I am trying to compare two dataframes via dfcompare = (df0 == df1)
and nulls are never considered identical (unlike join
there is no option to allow nulls to match).
My approach with other fields is to fill them in with an "empty value" appropriate to their datatype.

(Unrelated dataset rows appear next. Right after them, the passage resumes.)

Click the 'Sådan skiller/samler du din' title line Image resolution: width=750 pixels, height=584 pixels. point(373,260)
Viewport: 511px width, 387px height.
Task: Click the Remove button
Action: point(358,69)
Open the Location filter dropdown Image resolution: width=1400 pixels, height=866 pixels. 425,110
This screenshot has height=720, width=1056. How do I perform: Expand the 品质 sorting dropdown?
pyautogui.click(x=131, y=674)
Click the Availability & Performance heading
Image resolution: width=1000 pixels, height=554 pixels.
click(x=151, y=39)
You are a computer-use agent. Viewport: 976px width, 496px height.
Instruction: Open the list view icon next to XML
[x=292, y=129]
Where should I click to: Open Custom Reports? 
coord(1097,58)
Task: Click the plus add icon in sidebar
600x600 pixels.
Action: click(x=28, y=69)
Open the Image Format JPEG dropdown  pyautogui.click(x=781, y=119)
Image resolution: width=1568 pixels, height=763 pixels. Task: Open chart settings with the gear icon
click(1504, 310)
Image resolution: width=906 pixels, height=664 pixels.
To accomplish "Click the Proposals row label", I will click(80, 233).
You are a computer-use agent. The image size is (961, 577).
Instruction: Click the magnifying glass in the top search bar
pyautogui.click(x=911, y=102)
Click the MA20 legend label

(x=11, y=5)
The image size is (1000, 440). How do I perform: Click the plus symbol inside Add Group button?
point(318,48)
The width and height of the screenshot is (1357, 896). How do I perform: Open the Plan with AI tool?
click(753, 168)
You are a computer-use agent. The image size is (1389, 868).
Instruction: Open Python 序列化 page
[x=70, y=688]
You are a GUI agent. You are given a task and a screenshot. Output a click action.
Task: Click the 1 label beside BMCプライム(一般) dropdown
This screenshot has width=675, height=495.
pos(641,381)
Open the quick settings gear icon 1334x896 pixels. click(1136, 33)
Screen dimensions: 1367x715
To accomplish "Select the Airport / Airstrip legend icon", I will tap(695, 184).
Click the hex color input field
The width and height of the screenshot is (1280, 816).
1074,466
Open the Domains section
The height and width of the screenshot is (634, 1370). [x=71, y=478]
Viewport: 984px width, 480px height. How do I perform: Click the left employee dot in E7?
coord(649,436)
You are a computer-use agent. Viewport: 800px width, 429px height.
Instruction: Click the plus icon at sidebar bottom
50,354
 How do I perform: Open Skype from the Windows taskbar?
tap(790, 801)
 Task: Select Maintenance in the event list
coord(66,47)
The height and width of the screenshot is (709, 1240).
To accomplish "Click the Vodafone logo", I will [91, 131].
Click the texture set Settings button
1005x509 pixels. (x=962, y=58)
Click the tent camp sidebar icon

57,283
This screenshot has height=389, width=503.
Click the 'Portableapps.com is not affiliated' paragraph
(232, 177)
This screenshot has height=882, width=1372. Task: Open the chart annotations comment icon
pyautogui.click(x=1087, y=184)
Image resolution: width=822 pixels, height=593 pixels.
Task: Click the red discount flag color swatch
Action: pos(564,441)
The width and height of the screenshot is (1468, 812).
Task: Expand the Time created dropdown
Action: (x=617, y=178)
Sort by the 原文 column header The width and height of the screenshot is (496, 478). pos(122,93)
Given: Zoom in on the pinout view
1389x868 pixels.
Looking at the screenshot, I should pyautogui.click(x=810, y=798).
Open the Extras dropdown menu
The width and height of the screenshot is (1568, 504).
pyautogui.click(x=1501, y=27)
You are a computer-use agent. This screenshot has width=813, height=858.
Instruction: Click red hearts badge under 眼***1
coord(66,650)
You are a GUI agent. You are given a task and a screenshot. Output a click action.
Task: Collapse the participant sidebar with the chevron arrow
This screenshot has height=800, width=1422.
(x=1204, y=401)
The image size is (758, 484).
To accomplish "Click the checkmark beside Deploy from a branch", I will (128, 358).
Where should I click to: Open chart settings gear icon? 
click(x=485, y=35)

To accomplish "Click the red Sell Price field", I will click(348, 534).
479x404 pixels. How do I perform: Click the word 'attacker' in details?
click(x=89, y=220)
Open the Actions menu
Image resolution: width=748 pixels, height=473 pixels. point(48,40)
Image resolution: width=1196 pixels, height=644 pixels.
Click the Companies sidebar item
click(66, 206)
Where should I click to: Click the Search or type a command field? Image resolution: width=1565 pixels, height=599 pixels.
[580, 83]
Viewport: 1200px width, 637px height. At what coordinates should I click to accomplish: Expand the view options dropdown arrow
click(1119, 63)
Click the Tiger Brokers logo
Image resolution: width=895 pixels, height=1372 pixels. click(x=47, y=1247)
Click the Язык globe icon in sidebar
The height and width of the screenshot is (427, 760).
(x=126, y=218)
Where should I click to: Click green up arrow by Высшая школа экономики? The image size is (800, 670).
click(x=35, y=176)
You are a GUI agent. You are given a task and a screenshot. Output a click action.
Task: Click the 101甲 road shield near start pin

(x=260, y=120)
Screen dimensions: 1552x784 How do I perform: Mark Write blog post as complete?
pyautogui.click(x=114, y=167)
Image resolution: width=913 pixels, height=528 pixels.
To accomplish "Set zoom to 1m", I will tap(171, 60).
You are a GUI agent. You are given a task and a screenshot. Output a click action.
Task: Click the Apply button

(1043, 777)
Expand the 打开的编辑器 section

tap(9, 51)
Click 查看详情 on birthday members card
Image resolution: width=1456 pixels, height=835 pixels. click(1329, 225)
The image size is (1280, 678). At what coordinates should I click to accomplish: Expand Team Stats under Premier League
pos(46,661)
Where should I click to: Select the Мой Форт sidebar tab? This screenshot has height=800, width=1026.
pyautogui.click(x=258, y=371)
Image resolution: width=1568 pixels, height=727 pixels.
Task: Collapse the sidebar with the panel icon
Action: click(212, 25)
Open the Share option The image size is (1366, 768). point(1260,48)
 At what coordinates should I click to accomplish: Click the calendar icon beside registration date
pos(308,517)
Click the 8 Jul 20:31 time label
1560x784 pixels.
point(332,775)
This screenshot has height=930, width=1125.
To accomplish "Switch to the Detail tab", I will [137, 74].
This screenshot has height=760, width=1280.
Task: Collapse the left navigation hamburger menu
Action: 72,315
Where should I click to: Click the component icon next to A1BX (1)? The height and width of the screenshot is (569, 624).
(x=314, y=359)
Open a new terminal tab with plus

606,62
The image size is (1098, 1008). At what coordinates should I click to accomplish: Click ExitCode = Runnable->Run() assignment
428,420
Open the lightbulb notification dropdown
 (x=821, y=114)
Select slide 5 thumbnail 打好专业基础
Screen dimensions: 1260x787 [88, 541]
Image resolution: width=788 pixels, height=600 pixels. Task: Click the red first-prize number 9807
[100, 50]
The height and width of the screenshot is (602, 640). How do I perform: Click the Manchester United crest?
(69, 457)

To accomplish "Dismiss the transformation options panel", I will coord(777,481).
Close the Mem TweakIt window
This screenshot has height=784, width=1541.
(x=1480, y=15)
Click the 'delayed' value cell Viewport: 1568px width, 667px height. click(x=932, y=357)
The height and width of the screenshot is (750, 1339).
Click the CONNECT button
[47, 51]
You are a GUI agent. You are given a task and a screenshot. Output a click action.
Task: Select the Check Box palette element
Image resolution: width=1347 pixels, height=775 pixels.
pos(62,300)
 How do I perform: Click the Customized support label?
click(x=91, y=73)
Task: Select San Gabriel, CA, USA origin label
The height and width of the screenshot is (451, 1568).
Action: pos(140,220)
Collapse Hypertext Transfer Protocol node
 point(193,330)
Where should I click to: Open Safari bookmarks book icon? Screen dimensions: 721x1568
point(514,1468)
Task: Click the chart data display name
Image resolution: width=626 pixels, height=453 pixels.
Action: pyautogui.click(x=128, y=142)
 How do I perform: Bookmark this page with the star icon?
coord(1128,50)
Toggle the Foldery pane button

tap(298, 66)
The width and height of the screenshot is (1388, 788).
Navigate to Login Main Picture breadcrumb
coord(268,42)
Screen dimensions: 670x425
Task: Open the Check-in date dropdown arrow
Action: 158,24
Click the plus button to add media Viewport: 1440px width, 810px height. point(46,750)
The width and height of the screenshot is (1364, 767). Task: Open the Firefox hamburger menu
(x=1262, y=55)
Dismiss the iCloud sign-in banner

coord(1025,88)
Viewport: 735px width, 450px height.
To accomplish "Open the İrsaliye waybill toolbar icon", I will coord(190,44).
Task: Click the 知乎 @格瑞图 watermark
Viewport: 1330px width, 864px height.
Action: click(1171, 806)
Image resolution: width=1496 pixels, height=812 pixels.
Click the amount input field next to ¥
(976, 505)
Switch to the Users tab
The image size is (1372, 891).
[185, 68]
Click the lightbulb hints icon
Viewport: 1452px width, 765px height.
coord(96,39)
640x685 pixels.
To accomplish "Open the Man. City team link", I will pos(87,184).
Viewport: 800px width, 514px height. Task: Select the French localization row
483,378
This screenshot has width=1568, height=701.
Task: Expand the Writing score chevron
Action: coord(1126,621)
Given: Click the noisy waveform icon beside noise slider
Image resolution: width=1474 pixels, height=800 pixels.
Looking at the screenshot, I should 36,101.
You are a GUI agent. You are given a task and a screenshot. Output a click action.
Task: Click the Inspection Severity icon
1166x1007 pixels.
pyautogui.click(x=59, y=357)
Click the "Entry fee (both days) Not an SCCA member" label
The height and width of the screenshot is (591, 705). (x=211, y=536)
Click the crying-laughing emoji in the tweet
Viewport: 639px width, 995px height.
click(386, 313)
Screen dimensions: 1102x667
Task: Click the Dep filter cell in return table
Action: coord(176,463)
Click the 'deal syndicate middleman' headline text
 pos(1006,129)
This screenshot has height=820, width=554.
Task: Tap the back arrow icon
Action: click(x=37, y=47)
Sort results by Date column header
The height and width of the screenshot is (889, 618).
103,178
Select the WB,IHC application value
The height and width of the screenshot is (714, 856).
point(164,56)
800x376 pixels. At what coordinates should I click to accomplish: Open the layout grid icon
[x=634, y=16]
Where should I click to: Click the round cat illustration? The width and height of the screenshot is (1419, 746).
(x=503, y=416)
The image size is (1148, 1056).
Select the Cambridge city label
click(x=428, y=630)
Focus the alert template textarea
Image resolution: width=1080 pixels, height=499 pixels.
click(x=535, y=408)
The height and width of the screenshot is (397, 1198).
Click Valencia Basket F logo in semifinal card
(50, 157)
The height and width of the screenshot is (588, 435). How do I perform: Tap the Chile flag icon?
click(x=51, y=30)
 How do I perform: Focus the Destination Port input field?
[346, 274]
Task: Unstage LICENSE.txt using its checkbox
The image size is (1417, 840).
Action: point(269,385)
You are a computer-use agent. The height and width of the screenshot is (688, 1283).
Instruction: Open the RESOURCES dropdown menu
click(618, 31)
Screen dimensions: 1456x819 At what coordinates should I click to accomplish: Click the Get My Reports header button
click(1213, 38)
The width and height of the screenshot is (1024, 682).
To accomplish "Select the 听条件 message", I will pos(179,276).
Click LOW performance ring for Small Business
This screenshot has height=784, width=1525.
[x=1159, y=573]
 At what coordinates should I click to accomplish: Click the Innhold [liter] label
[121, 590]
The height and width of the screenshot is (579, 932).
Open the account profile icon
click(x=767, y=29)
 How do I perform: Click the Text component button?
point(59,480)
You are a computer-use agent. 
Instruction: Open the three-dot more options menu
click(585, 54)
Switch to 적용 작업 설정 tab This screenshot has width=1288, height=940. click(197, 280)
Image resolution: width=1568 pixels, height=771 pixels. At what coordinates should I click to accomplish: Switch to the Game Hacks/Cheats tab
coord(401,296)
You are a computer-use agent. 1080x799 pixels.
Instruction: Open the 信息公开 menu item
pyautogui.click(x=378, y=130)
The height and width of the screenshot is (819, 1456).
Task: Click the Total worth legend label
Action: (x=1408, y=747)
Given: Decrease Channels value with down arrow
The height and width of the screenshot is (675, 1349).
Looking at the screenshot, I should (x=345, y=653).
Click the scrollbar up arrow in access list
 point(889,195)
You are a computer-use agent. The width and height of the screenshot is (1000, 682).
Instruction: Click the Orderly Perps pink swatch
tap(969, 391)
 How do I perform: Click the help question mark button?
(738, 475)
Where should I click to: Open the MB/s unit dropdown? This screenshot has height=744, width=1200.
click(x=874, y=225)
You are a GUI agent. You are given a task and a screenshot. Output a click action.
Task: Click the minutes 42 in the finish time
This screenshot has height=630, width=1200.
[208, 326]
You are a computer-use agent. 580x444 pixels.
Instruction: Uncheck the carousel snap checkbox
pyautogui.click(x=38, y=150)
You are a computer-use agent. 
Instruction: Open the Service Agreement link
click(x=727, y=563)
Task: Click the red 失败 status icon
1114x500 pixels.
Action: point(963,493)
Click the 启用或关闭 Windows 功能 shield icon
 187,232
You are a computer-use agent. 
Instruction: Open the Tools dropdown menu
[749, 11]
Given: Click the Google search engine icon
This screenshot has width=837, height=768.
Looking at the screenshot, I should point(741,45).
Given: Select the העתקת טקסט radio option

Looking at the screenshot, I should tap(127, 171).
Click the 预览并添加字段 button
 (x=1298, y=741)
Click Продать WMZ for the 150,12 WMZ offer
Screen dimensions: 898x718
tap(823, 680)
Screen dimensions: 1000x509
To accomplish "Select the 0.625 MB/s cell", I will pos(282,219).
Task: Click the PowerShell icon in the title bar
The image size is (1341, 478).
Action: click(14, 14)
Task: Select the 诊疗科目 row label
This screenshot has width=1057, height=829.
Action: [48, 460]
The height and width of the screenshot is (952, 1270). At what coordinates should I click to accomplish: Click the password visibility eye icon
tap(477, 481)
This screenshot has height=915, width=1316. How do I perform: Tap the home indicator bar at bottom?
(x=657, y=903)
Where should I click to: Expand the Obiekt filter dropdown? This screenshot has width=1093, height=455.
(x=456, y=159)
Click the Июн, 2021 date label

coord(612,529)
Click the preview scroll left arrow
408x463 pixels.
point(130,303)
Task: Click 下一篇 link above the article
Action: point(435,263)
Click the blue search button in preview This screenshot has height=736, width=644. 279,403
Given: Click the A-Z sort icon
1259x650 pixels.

What should I use for structs?
import polars as pl
df = pl.DataFrame(
{
"int": [1, 2, None],
"data" : [dict(a=1,b="b"),dict(a=11,b="bb"),None]
}
)
df.describe()
print(df)
df2 = df.with_columns(pl.col("int").fill_null(0))
df2.describe()
print(df2)
# these error out:...
try:
df3 = df2.with_columns(pl.col("data").fill_null(dict(a=0,b="")))
except (Exception,) as e:
print("try#1", e)
try:
df3 = df2.with_columns(pl.col("data").fill_null(pl.struct(dict(a=0,b=""))))
except (Exception,) as e:
print("try#2", e)
Output:
shape: (3, 2)
┌──────┬─────────────┐
│ int ┆ data │
│ --- ┆ --- │
│ i64 ┆ struct[2] │
╞══════╪═════════════╡
│ 1 ┆ {1,"b"} │
│ 2 ┆ {11,"bb"} │
│ null ┆ {null,null} │
└──────┴─────────────┘
shape: (3, 2)
┌─────┬─────────────┐
│ int ┆ data │
│ --- ┆ --- │
│ i64 ┆ struct[2] │
╞═════╪═════════════╡
│ 1 ┆ {1,"b"} │
│ 2 ┆ {11,"bb"} │
│ 0 ┆ {null,null} │
└─────┴─────────────┘
try#1 invalid literal value: "{'a': 0, 'b': ''}"
try#2 a
Error originated just after this operation:
DF ["int", "data"]; PROJECT */2 COLUMNS; SELECTION: "None"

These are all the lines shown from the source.